To learn more about the details of the statistical methodologies used in LaunchDarkly's Experimentation feature, read Experimentation statistical methodology for Bayesian experiments and Experimentation statistical methodology for frequentist experiments.

Comparison of Bayesian and frequentist statistics

In Bayesian statistics, if you collect enough data, your results will be nearly identical to your results using frequentist statistics. One way to think about this is that Bayesian statistics and frequentist statistics only differ significantly in two ways: in smaller sample sizes and in interpretation.

These are both reasons why we offer Bayesian statistics as an option for our Experimentation framework. One hurdle for some experimenters is that it’s difficult to run experiments when you don’t have a large sample size. Examples of this are areas of a site with low traffic, end user types that have small populations, or business-to-business (B2B) companies. Bayesian statistics allows you to make valid inferences when those sample sizes are small, whereas often frequentist statistics will not provide statistical significance in those scenarios.

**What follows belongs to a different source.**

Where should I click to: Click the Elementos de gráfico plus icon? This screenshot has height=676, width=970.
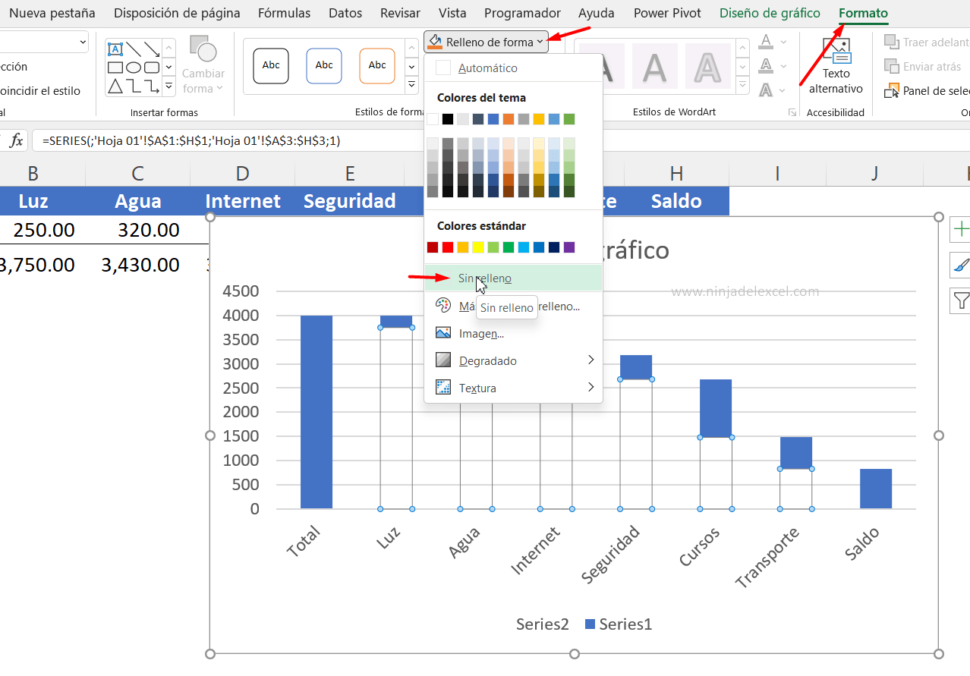point(960,228)
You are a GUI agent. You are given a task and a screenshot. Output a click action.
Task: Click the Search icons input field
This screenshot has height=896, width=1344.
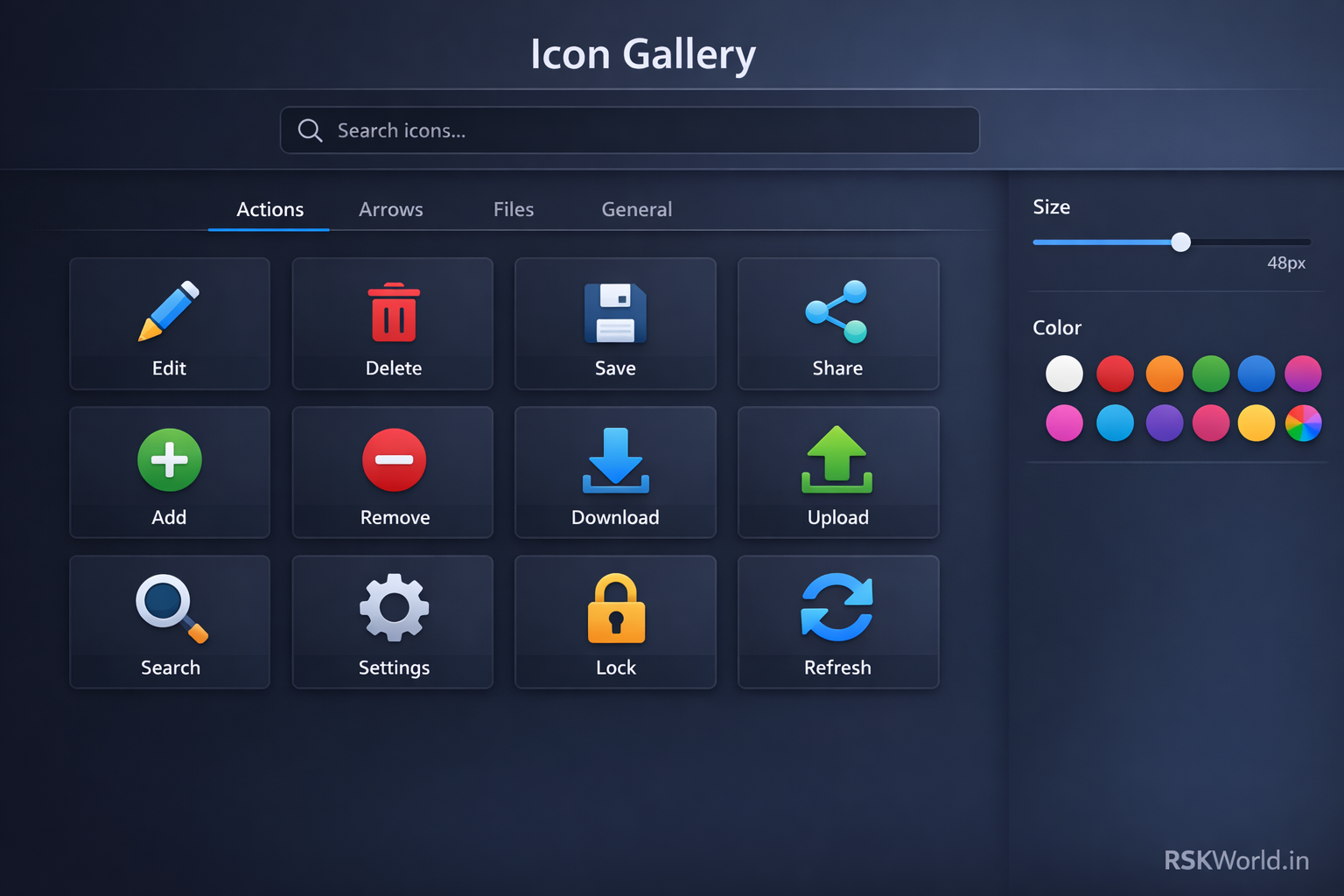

Overall, we believe that a Bayesian approach is best for some of our customers because of its effectiveness with smaller sample sizes and its intuitive interpretation.

Bayesian and frequentist probabilities

If you have run experiments before, you might have heard of concepts like "statistical significance" and "p-values." These are concepts from frequentist statistics. It’s called frequentist statistics because probabilities in frequentist statistics refer to the long run frequencies of a process. In other words, how a statistics method performs when repeated many, many times. For example, if you roll a 6-sided die one million times, you will roll a 1 about one in six times, a 2 about one in six times, and so on. The probability of rolling a 1 is 1/6, or 16.7%.

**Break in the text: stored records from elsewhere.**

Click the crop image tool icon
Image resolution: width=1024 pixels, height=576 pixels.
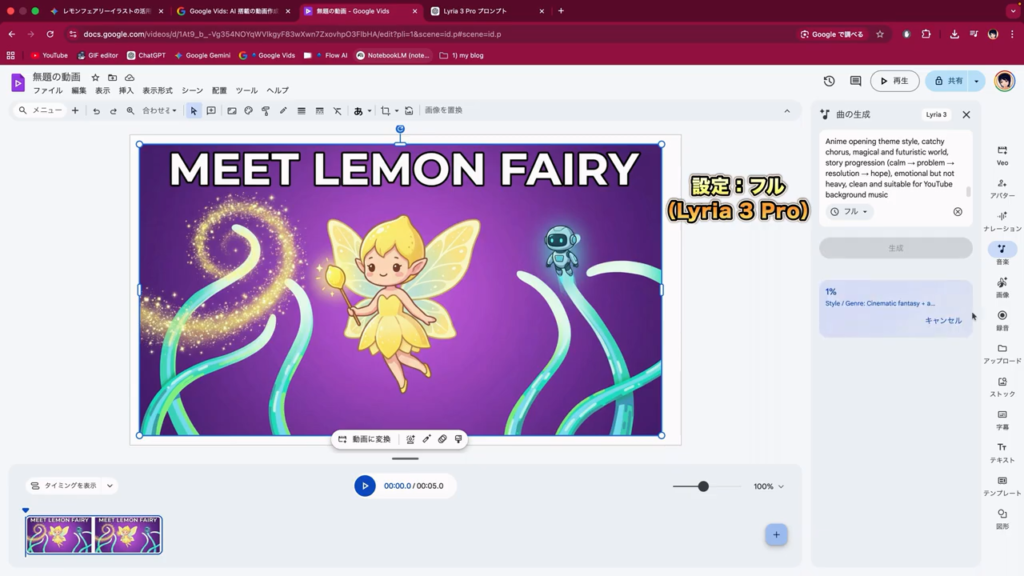pos(385,111)

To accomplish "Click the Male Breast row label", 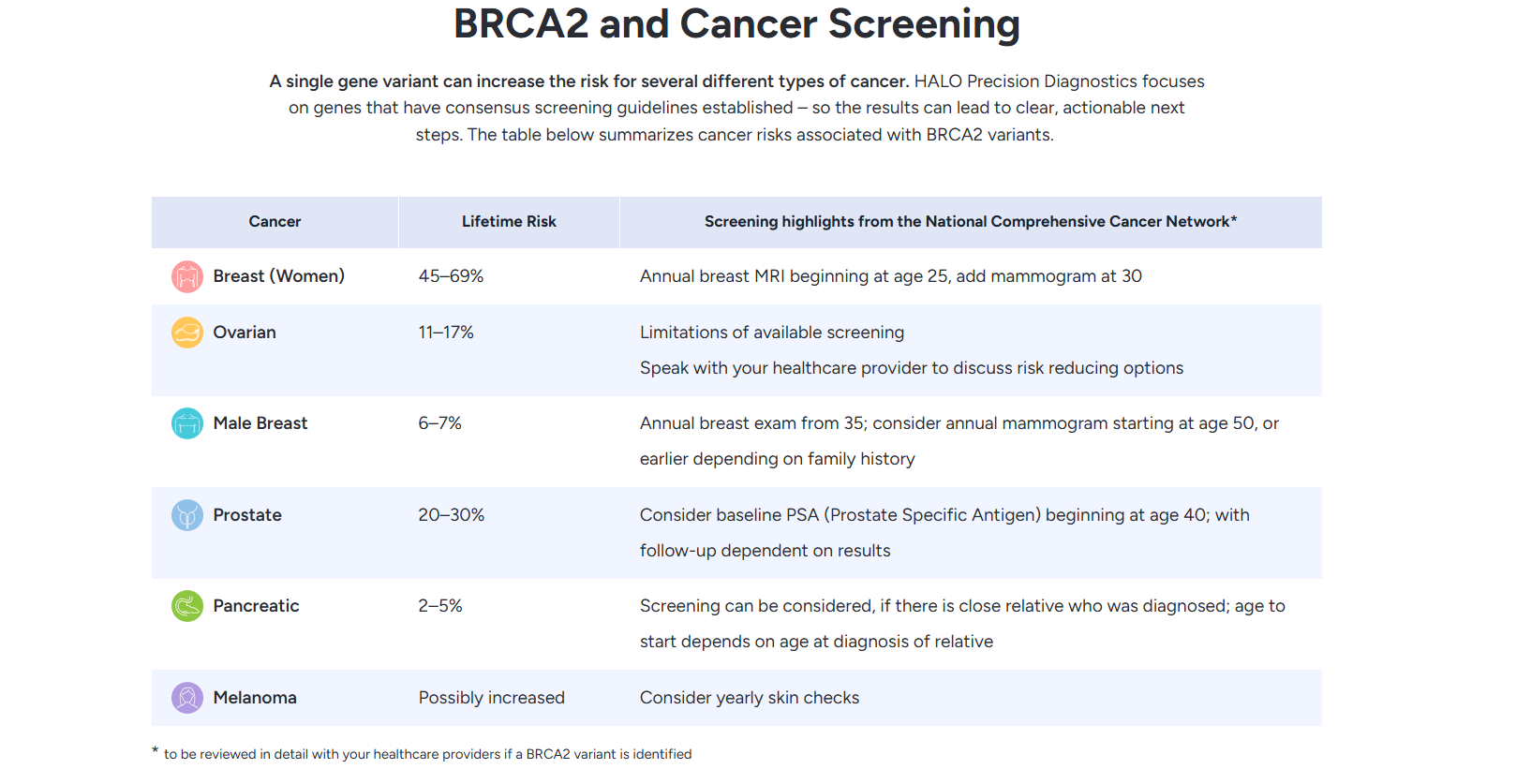I will (260, 423).
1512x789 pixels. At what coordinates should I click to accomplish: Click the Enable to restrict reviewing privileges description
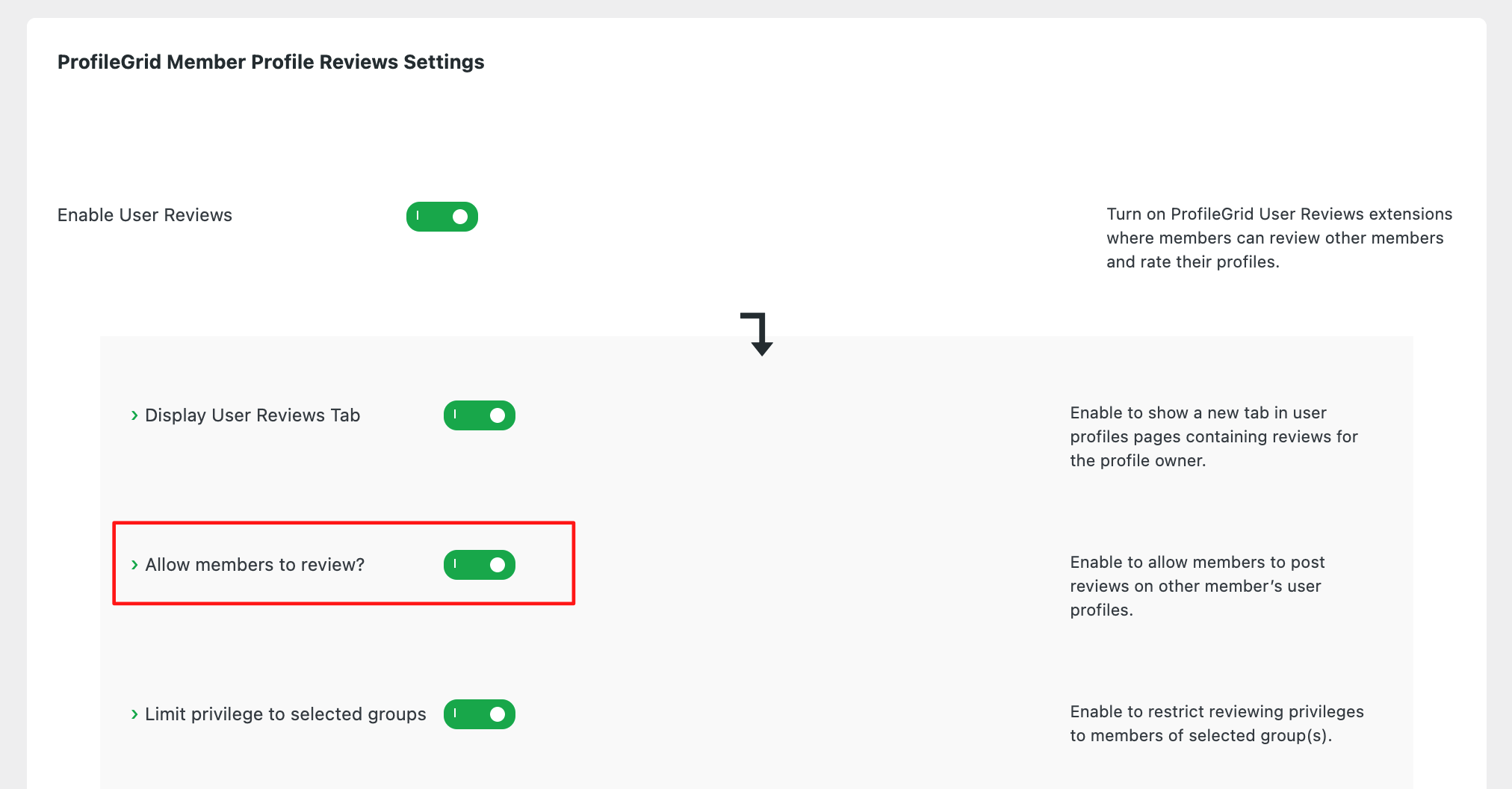(x=1216, y=723)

Bayesian statistics, on the other hand, takes probabilities to refer to our degree of belief in a particular outcome. A frequentist would say the probability of rolling a 1 on a 6-sided die is 1/6, because that’s the long-run frequency. However, a Bayesian would say the probability of rolling a 1 on a 6-sided die is that your degree of belief that it will come up 1 is 16.7%.

To understand these different interpretations of probability, the two branches of statistics use slightly different methods.

Bayesian and frequentist modeling

So, how does it work? Bayesian statistics uses the same data as frequentist statistics, but with a slight twist. We can understand Bayesian statistics by thinking about where it shares data and statistical models with frequentist statistics.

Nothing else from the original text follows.